_Exercise details_:
Check each line of the entries below for the word "agent" and state only how many lines have it.

_Given records_:
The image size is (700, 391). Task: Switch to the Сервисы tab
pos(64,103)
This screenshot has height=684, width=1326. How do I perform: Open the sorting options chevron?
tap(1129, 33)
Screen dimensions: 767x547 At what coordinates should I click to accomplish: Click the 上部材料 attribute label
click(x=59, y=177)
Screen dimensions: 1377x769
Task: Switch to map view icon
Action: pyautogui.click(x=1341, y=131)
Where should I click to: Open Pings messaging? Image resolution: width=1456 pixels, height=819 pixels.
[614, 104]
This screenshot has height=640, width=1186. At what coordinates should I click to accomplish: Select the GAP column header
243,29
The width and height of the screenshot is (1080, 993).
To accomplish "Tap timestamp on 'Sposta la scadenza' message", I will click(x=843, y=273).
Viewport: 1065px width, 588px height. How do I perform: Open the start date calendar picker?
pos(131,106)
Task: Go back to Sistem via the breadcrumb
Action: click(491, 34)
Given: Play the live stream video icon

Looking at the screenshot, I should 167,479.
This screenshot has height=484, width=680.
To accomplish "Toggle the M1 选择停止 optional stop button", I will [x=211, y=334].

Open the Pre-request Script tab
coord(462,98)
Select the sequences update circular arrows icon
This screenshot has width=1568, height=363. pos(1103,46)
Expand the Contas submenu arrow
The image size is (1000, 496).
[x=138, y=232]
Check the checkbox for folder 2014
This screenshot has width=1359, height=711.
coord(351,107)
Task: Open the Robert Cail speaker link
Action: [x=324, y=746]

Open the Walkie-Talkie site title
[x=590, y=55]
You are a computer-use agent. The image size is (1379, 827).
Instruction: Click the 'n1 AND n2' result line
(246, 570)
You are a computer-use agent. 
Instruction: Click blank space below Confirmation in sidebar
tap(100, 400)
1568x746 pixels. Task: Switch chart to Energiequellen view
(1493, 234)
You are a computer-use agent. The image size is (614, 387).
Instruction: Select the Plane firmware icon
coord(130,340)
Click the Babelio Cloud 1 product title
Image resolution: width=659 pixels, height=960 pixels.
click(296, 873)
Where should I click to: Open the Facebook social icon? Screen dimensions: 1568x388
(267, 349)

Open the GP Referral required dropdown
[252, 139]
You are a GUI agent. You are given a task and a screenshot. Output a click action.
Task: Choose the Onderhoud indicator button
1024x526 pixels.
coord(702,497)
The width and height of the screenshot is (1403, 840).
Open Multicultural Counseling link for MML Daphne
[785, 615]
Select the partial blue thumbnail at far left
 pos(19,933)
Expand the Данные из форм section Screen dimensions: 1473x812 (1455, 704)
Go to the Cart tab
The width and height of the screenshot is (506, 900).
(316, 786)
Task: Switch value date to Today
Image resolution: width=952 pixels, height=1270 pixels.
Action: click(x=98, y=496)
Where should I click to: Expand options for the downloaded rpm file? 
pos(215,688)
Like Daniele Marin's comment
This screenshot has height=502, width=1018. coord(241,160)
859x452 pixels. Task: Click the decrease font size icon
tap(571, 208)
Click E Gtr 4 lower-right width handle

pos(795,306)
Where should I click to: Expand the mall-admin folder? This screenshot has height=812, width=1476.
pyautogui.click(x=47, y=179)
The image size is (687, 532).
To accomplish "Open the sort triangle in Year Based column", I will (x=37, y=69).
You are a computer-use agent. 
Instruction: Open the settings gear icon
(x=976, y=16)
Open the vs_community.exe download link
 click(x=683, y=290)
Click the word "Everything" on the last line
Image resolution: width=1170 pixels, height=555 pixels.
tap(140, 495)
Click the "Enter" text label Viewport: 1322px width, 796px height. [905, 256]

_Result_:
5